■ **What this task involves**:
Text only, exactly as given: reproduce the entries below without their pictures.

(Beginning of Supplied material)

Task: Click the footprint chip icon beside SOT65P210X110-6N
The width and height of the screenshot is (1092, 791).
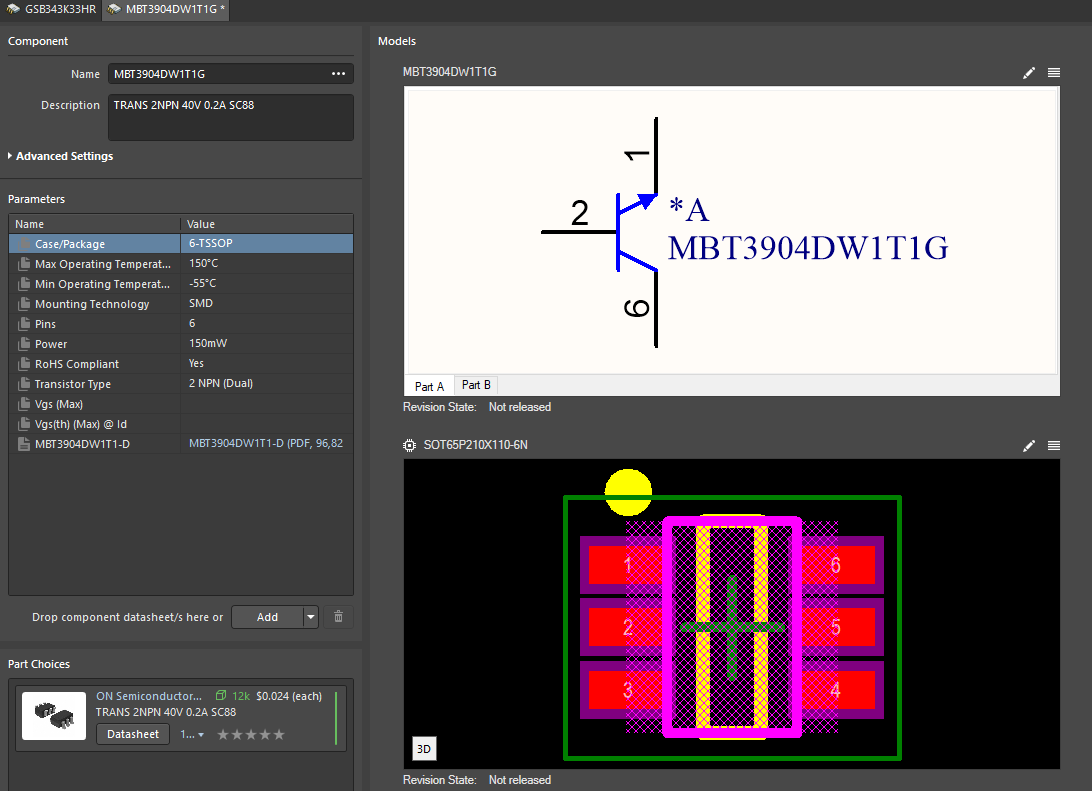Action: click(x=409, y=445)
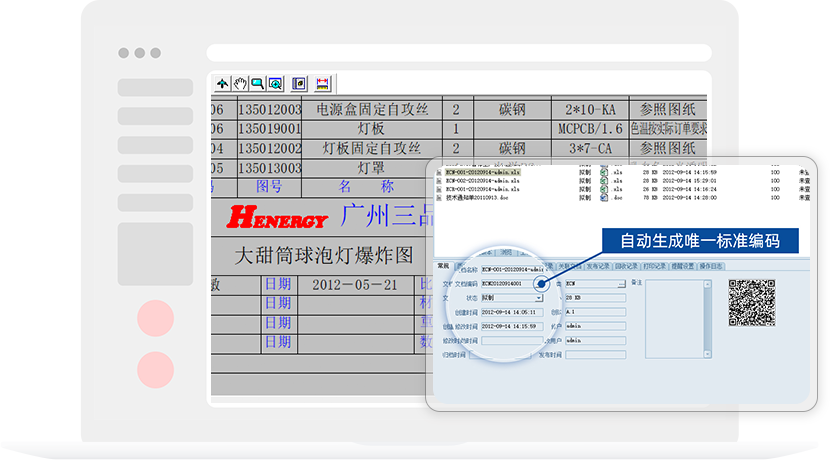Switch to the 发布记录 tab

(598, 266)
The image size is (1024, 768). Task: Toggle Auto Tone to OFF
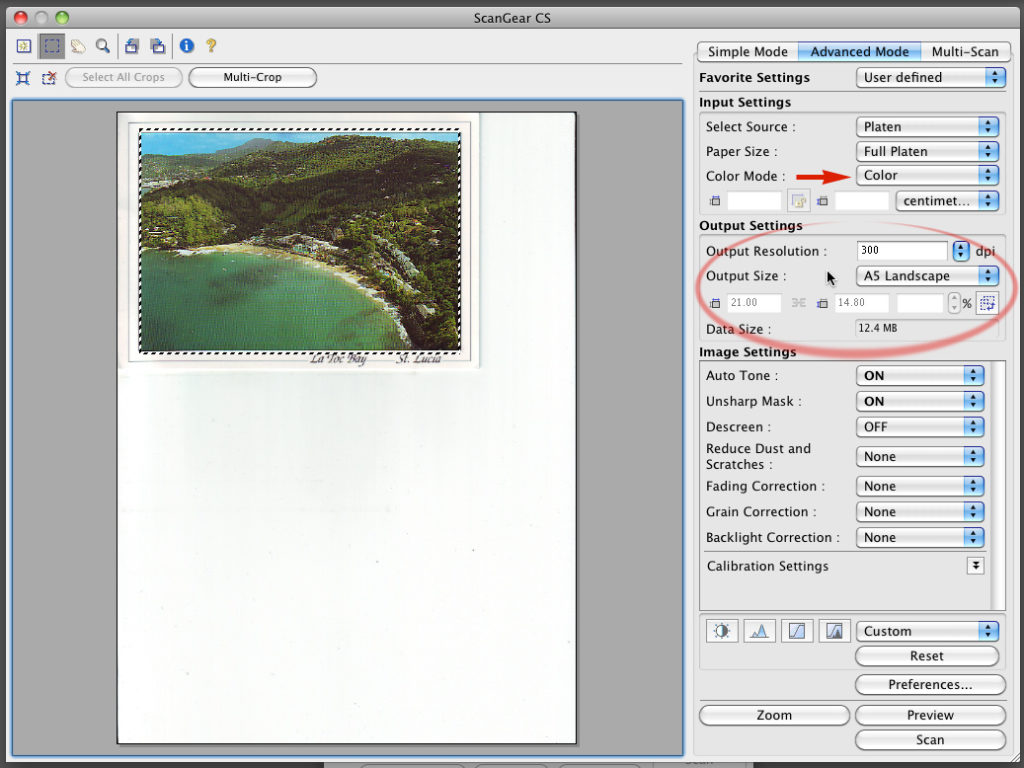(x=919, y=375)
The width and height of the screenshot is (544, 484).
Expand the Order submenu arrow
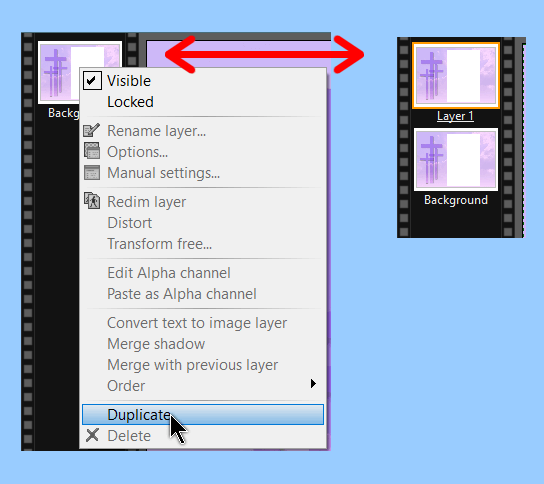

(End of Supplied material)

■ **Written answer**:
Task: Click the footprint chip icon beside SOT65P210X110-6N
The width and height of the screenshot is (1092, 791).
Action: click(x=409, y=445)
Switch to the 发布记录 tab

(598, 266)
The image size is (1024, 768). Task: Toggle Auto Tone to OFF
(x=919, y=375)
The width and height of the screenshot is (544, 484).
Expand the Order submenu arrow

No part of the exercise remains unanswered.